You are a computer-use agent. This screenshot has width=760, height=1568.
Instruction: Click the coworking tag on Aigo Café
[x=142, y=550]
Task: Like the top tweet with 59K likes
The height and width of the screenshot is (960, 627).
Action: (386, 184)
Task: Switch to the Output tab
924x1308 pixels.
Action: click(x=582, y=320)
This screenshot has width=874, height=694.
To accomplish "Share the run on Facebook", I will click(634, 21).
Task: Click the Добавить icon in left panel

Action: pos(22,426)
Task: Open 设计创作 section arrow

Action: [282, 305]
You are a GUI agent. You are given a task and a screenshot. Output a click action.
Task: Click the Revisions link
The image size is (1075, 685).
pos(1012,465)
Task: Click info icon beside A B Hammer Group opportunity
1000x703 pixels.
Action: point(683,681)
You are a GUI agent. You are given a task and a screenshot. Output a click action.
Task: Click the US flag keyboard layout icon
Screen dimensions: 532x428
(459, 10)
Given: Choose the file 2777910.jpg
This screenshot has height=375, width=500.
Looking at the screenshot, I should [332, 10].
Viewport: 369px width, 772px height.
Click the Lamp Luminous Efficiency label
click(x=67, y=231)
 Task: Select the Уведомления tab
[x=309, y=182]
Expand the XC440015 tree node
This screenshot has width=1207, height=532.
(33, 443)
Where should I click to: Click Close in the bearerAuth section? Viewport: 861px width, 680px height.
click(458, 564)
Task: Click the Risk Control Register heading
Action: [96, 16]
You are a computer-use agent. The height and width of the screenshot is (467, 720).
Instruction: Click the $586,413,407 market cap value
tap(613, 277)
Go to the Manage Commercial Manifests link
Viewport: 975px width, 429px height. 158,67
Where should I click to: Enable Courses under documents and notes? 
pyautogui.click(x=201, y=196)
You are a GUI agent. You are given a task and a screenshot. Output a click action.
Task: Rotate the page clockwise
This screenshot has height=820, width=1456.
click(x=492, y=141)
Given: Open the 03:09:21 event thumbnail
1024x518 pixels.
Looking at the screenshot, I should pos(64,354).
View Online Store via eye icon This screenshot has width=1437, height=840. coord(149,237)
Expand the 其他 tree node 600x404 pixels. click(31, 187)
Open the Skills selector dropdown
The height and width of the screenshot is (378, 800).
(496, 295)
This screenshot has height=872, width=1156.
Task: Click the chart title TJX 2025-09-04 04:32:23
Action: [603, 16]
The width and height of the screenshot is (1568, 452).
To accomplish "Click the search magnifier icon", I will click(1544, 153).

= WORK TASK =
Everything from the first line above through the line that contains "This screenshot has width=874, height=694." should be duplicated exactly, please, and nothing beyond it.

= TASK SOLUTION =
You are a computer-use agent. This screenshot has width=760, height=1568.
Instruction: Click the coworking tag on Aigo Café
[x=142, y=550]
Task: Like the top tweet with 59K likes
The height and width of the screenshot is (960, 627).
Action: (386, 184)
Task: Switch to the Output tab
924x1308 pixels.
Action: click(x=582, y=320)
This screenshot has width=874, height=694.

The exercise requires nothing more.